One of the characteristics of social media is that the boundaries of what one can say are blurred, with no clear guidelines of what is acceptable, and what is not.   There is no consistency in the different social media platforms and their codes of conduct.  Freedom of speech seems to be the overwhelming principle of this new method of communication, often at the expense of the truth.
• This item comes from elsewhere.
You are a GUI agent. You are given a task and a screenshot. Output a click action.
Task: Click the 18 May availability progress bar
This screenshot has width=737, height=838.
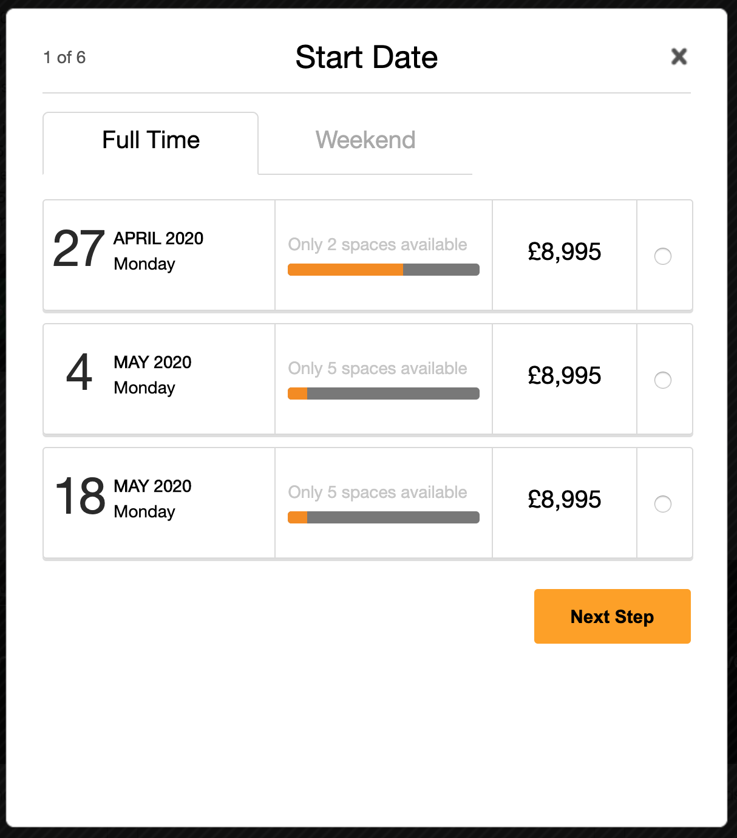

Freedom of speech brings with it responsibilities, and cannot ignore the law, which dictates that one cannot disparage and defame others.  Good journalistic practice – yes, Bloggers, Facebookers and Twitterers are “New Age” journalists – is that information presented must be checked for accuracy, and that one cannot make statements about others unless they are proven.  The word “alleged” should precede any label one would give the action of any other person one is writing about, unless they have been convicted of the action they have been accused of.

This raises the question as to what the limits are for social media users, and what responsibility sits with Social Media platforms such as Facebook, Twitter and Blogging.

Blogging seems to have few restrictions, as there are numerous blogging platforms.  Many bloggers use WordPress, but the company does not specify a Code of Conduct.  The servers hosting the blogs may have a code of conduct, but these are not normally visible to the blogger, especially if one works via a webmaster.

Facebook’s Code of Conduct is lengthy, and appears to be the most protective against disparagement and defamation.  It is also very reactive to complaints in taking action immediately, not a surprise when one sees ‘The Social Network’ movie about the establishment of Facebook.  It states the following in respect of protecting one’s rights, the closest it gets to addressing what one may or not say:

“1.     Protecting Other People’s Rights

We respect other people’s rights, and expect you to do the same.     

1.     You will not post content or take any action on Facebook that infringes or violates someone else’s rights or otherwise violates the law.

2.     We can remove any content or information you post on Facebook if we believe that it violates this Statement.

3.     We will provide you with tools to help you protect your intellectual property rights. To learn more, visit our How to Report Claims of Intellectual Property Infringement page.

4.     If we remove your content for infringing someone else’s copyright, and you believe we removed it by mistake, we will provide you with an opportunity to appeal.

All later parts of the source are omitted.